Shipton Spire, Women and Chalk, second ascent and first to summit; Trango Tower, Eternal Flame, not to summit; Trango II, second known ascent; Little Shipton, first ascent. In mid-July a five-man expedition from the Austrian Tyrol, comprising Matthias Auer, Karl Dung, Ambros Sailer, and us, spent 40 days on the Trango glacier. We established two possible new routes and repeated a string of existing routes, notably the second ascent of Women and Chalk on Shipton Spire (5,885m).
Difficulties ease considerably in the upper section, and Bole terminated his route on the crest. From here eight pitches of predominantly mixed climbing via Ship of Fools lead to the summit.
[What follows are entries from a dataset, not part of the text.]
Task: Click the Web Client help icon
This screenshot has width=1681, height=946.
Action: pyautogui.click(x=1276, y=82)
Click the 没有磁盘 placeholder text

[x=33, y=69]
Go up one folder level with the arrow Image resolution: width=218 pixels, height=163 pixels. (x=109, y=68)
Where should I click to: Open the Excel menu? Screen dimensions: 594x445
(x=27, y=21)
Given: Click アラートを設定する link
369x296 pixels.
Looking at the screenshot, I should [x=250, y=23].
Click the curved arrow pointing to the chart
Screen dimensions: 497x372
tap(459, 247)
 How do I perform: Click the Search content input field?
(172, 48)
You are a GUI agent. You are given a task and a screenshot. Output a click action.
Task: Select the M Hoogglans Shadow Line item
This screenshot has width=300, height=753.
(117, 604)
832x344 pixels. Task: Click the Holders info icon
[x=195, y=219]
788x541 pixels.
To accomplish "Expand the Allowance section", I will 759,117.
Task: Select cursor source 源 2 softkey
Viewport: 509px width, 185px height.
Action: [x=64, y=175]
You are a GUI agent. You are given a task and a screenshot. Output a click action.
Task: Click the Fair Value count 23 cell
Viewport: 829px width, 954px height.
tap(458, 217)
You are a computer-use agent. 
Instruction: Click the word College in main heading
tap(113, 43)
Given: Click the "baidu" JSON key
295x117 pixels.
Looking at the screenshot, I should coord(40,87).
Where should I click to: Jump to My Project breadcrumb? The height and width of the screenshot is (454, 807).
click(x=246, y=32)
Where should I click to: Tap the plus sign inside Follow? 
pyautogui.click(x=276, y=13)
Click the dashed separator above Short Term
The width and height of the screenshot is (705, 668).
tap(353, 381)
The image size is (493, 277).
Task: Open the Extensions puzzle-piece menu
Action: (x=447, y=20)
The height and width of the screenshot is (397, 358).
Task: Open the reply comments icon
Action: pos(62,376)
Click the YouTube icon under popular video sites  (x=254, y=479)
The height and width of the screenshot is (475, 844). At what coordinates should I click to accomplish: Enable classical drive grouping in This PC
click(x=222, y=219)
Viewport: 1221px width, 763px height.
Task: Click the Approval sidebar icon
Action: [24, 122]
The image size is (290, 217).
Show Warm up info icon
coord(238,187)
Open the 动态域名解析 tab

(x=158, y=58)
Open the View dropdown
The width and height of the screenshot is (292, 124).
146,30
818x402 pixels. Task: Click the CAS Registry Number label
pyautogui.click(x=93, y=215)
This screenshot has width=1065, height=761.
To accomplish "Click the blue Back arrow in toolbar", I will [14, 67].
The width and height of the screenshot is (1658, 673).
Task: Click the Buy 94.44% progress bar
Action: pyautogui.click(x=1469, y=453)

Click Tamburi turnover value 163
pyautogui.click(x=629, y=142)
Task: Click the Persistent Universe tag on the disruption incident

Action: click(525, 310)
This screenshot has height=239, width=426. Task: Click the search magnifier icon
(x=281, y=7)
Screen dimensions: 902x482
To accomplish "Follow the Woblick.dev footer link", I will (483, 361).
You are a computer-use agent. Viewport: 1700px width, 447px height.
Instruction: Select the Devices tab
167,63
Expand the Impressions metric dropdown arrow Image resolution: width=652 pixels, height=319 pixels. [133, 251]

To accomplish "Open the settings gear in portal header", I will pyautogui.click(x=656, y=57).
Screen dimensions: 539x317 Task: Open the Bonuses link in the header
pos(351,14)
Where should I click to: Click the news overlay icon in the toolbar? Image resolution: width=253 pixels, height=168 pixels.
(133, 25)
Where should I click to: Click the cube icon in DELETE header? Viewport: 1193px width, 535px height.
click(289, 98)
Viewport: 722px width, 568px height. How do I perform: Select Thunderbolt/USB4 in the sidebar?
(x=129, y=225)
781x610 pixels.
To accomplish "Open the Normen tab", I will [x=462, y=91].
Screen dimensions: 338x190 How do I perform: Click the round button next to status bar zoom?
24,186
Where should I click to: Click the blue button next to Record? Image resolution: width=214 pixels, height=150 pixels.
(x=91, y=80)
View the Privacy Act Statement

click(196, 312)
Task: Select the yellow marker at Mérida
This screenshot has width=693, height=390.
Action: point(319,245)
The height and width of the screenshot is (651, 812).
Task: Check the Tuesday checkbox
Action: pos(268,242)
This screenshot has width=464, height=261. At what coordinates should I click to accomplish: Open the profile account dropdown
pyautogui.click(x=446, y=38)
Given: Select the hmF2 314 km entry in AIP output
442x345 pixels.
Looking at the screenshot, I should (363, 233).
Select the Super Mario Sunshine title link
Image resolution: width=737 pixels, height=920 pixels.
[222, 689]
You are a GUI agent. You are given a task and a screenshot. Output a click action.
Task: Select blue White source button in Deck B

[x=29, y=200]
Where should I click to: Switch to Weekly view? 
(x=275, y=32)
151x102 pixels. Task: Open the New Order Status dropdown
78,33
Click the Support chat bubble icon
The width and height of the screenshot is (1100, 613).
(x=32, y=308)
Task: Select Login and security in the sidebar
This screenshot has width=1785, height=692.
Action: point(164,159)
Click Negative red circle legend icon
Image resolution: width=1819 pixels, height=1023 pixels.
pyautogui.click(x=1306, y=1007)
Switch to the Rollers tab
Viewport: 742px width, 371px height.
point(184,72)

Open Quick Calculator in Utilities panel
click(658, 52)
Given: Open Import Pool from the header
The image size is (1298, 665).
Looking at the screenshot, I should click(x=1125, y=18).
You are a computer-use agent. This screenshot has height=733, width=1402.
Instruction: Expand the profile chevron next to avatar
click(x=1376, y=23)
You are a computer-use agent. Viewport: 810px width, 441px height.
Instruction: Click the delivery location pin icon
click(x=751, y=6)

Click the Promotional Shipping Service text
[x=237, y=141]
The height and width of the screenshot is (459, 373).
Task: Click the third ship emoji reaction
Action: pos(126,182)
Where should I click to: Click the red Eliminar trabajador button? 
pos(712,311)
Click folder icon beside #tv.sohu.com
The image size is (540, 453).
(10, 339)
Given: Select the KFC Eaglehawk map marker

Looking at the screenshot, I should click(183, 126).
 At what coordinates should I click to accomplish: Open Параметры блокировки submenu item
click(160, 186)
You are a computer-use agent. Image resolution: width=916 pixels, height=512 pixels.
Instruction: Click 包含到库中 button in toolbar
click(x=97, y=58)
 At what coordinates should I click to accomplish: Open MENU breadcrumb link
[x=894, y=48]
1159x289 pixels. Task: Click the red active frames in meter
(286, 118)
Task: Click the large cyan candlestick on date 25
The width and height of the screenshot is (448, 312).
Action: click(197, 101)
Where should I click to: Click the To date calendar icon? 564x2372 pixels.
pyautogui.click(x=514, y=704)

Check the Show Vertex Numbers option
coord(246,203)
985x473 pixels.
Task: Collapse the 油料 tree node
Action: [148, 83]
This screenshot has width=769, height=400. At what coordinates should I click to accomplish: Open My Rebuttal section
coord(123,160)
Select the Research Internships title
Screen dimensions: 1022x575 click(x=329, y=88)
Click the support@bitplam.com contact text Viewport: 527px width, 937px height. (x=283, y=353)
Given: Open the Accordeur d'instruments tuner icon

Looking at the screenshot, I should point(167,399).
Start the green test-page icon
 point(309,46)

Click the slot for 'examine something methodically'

Although we were the first to climb the route to the summit, we congratulate “Bubu” Bole for his performance. Climbing such an uncompromising line from the ground up in 13 days commands respect, especially since he on- sighted every pitch.
Almost all belays are equipped with two bolts, and there are in-situ pegs. However, repeating the route in complete alpine style may prove difficult, as there are no good bivouac sites in the lower section and collecting water is difficult.
The two of us also made a two-day alpine-style ascent of Eternal Flame on Trango Tower, to the top of the pillar and junction with the British route (28 pitches) but didn’t continue to the summit. We climbed the approach couloir above Trango base camp in the morning, continued up the eight pitches to Sun Terrace in the afternoon, and after a bivouac reached our high point in eight hours the following day, negotiating the rock difficulties at 7b and A2.
Elsewhere, Matthias and Karl attempted The Flame via the American route, Under Fire (5.10+X A3 M5 AI 4), climbed by Brian McMahon and Josh Wharton in 2002. However, bad conditions prevented them from reaching the summit. They then climbed the normal route on Great Trango and later made the second known ascent of Trango II (6,327m). Starting early on August 19 and traveling light, the pair climbed the huge couloir on the southwest flank that falls from just north of the summit to the Trango Glacier close to Shipton base camp. At two- thirds height they headed up right through a mixed section to the final summit ice field (55° and M5). The last four pitches proved to be the crux. They reached the summit at 2 p.m. and rappelled and downclimbed their line of ascent partway, before bivouacking for the night. Next morning they made it back to base camp.
[Editor's note: Trango II was climbed in 1995 by Antonio Aquerreta, Ferman Izco, and Mikel Zabalza, via the broad snowy southeast ridge above Trango Monk. Jonathan Clearwater, Jeremy Frimer, and Sam Johnson nearly reached the summit in 2005 after their ascent of the Severance or southwest ridge. It seems likely there could have been other ascents. It is believed the couloir used by the Austrians has been climbed for at least part of its length before.]
Lastly we two made the first ascent of a ca 5,400m tower dubbed Little Shipton. This is the triangular wall to the right of, and just beyond, Shipton Spire. Despite the uninviting appearance of the east face, we found perfect steep rock. The central part of the wall overhangs, and lack of cracks forced us to start toward the right side. After four pitches we traversed right (crux, 7a+, 1 bolt), to focus on crack systems on the ridge. One crack followed another, and after some wonderfully enjoyable pitches (mostly 6b) we reached the highest point. We rappelled the route using mostly flakes and blocks but placing four bolts. We climbed the 550m, 14-pitch Winds of Change (7a+) alpine style in six hours.